Mieux comprendre la maladie d’Alzheimer à l’aide d’algorithmes

Grâce aux algorithmes développés par Stanley Durrleman et son équipe de l’INRIA, on sait désormais anticiper les effets d’Alzheimer sur le cerveau des patients, et ce dès la phase silencieuse de la maladie. Des recherches qui devraient donc permettre de mieux comprendre l’évolution de cette pathologie dégénérative pour en améliorer les traitements.

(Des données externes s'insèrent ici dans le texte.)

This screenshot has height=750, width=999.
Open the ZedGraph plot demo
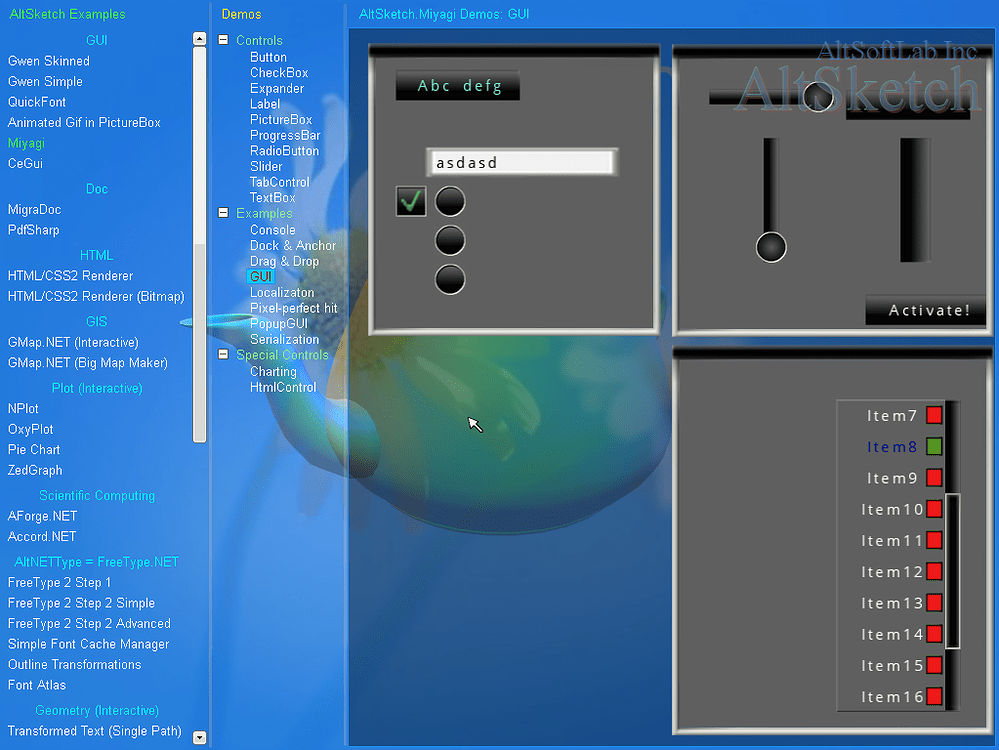(33, 470)
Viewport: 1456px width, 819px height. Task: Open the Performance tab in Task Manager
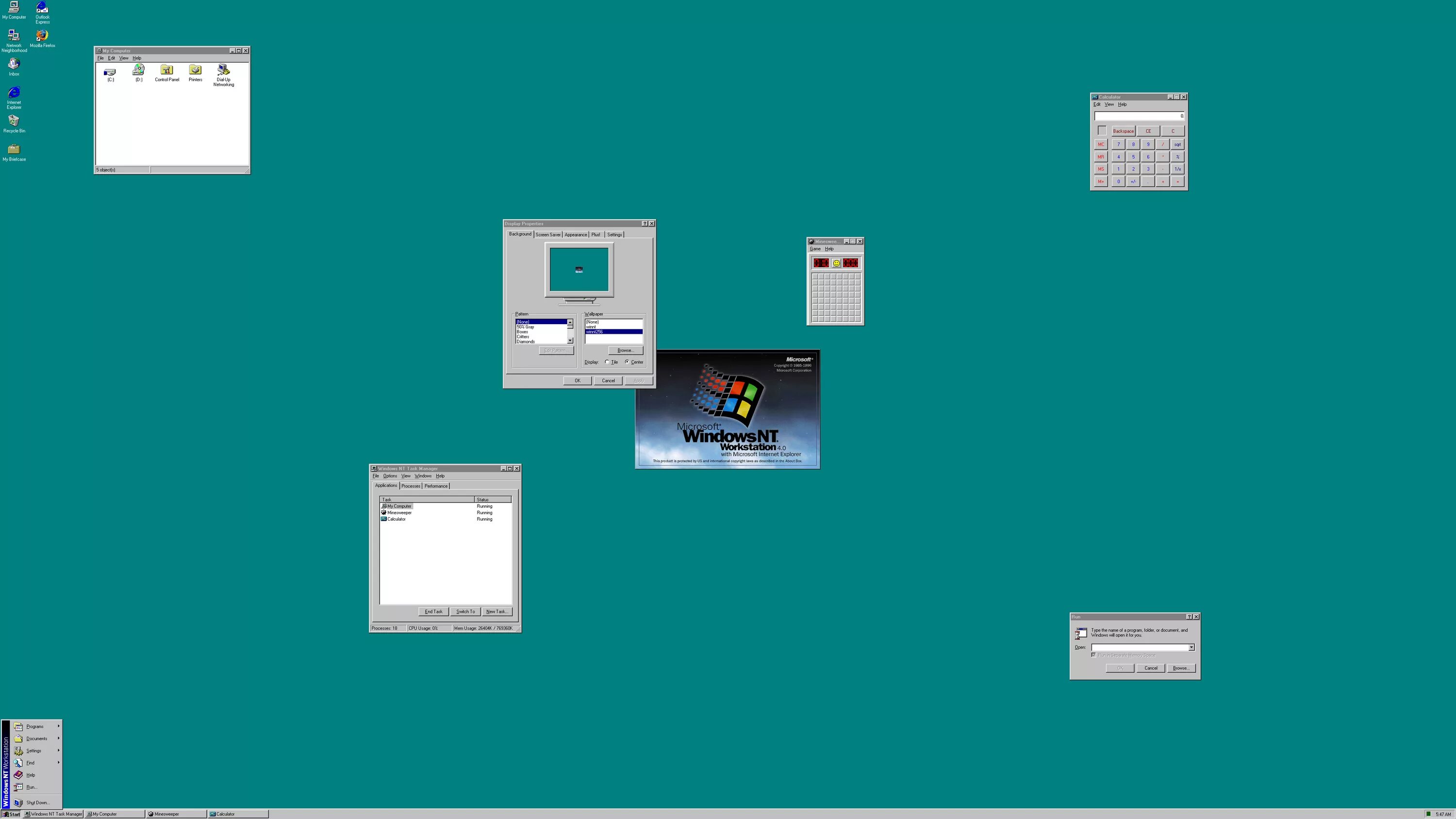click(x=436, y=486)
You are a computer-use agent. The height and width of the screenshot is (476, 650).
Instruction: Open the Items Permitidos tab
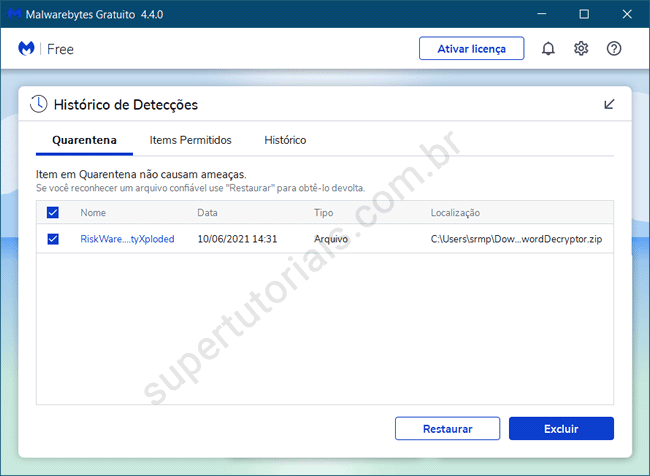(x=190, y=140)
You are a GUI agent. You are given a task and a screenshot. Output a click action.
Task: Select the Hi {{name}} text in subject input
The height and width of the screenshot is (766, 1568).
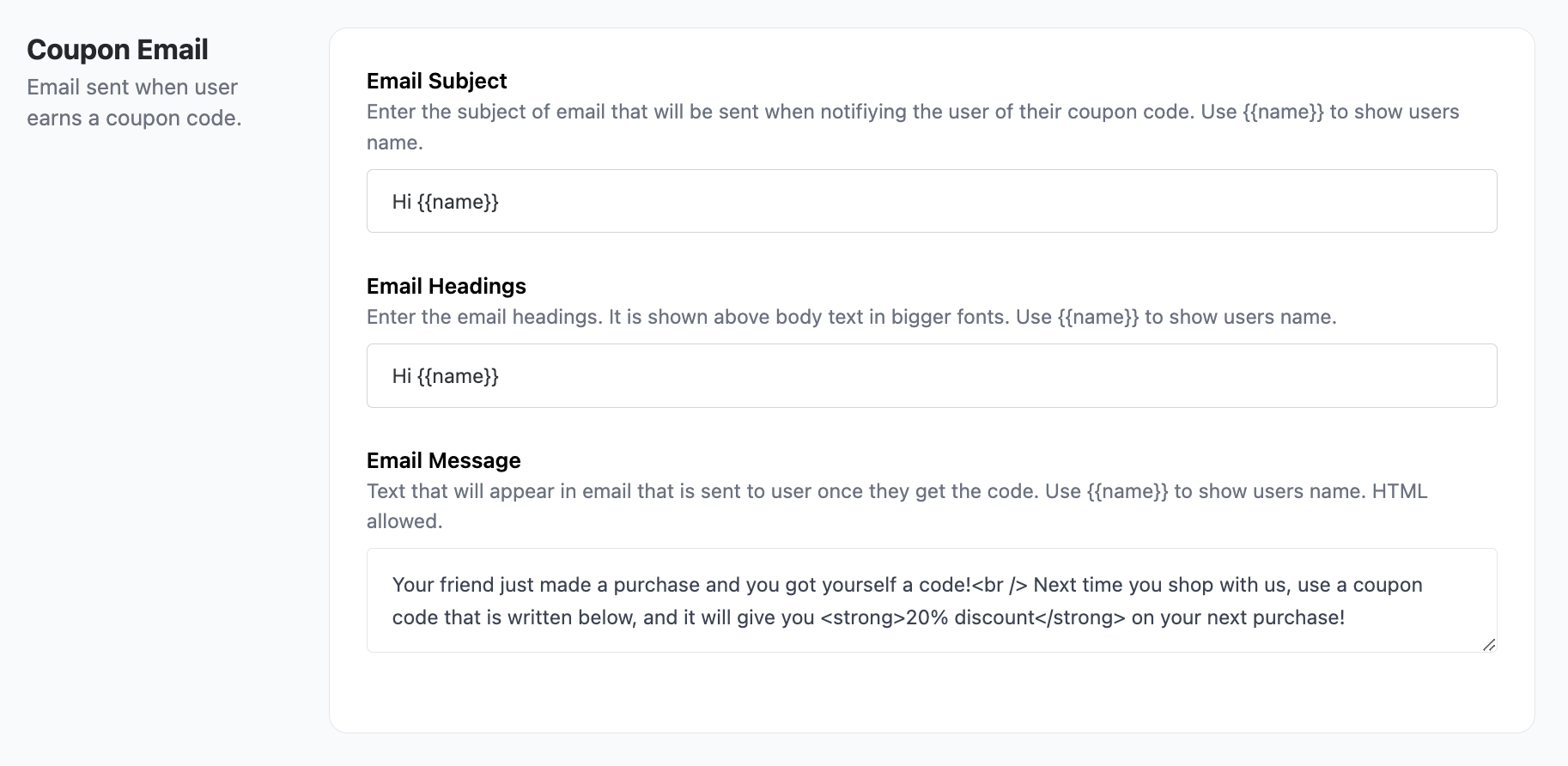point(445,201)
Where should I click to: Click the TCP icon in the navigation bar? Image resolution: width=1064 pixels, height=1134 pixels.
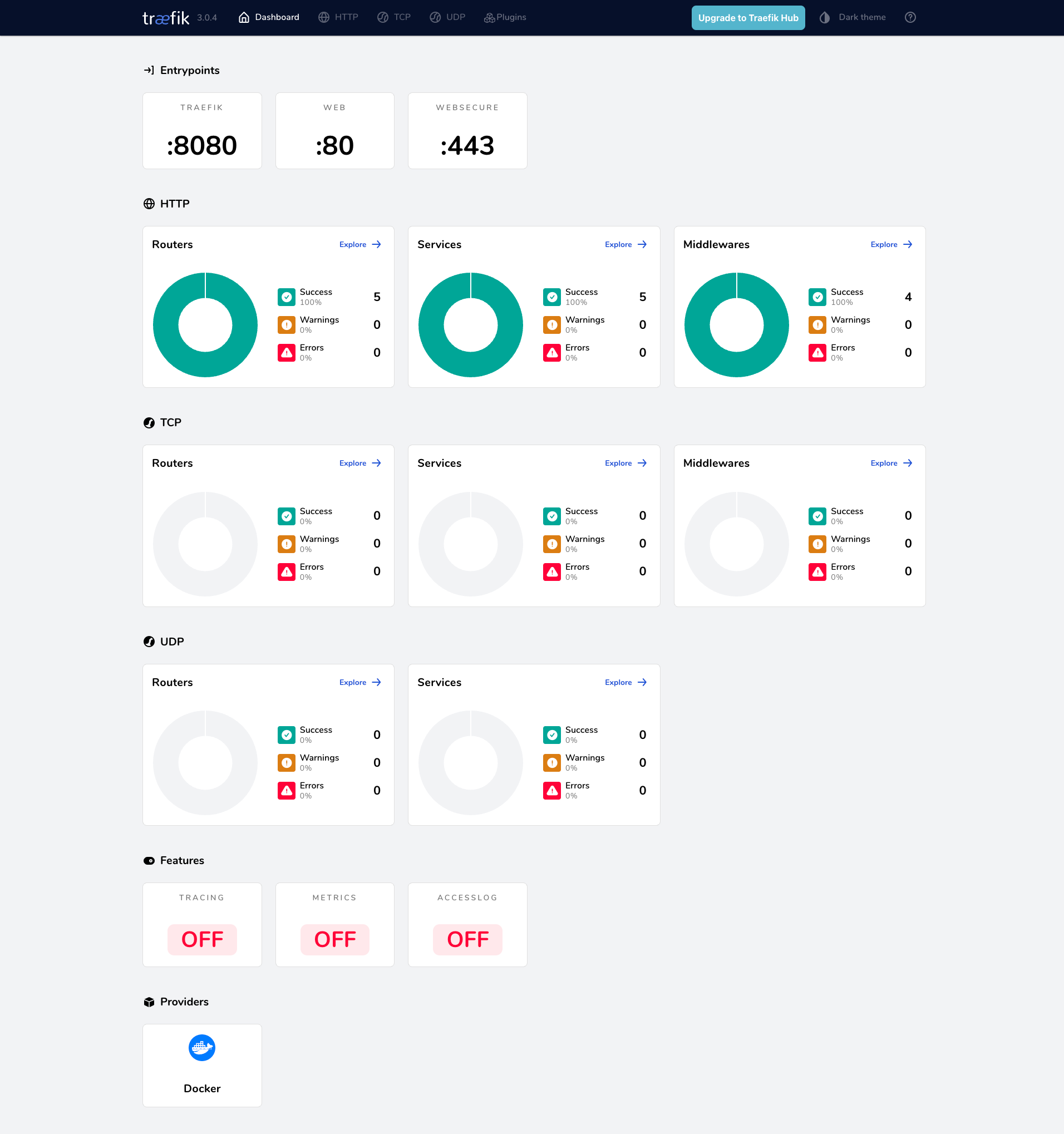tap(382, 17)
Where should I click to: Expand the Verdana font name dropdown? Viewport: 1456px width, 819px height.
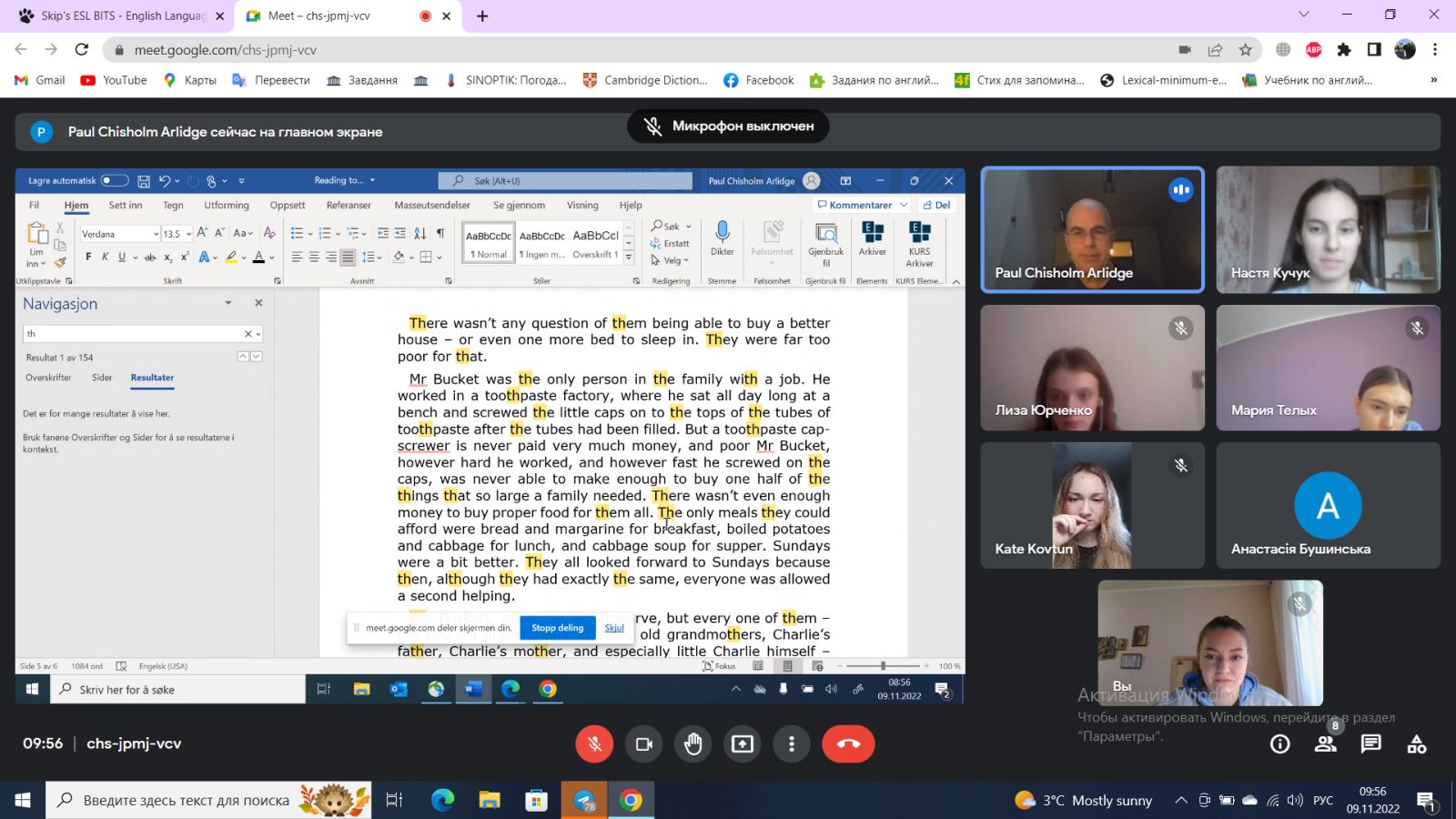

Le vieillissement de la population est à l’origine d’une inquiétante augmentation du nombre de personnes touchées par la maladie d’Alzheimer dans les pays industrialisés. Et malgré les efforts de la recherche dans ce domaine, les essais cliniques restent à ce jour peu probants. Pour Stanley Durrleman, chercheur à l’INRIA (Institut national de recherche en informatique et automatique), ces échecs successifs s’expliquent, en partie du moins, par l’administration tardive des traitements. Aussi, il a développé avec son équipe de chercheurs des modèles mathématiques dynamiques en 3D, capables de restituer un ensemble de données permettant de reproduire les effets de la maladie sur le cerveau et donc son vieillissement, avant que les premiers symptômes apparaissent. Objectif : mieux comprendre les mécanismes à l’œuvre dans cette maladie.

 

Prédire les trajectoires d’évolution d’Alzheimer

 

Pour développer ces algorithmes, appelés « avatars », son équipe s’est appuyée sur de larges bases de données multimodales. Celles-ci compilent les données cliniques et médicales de centaines, voire de milliers d’individus atteints de la maladie dans sa phase silencieuse. L’observation répétée de leur cerveau (anatomie, fonctions, métabolisme) a donc permis d’établir des trajectoires individuelles et, à partir de celles-ci, une trajectoire « moyenne » du développement de la maladie pour un groupe donné. De quoi prédire son évolution chez un patient en fonction de son profil et améliorer ainsi la pertinence des traitements. L’équipe de Stanley Durrleman, soutenue par le Conseil européen de la recherche et par du mécénat, voit d’ailleurs une application possible de ces recherches dans un outil logiciel d’aide à la décision destiné aux neurologues. Et la recherche dédiée à d’autres pathologies neurodégénératives (Parkinson, sclérose en plaque) pourrait également en bénéficier.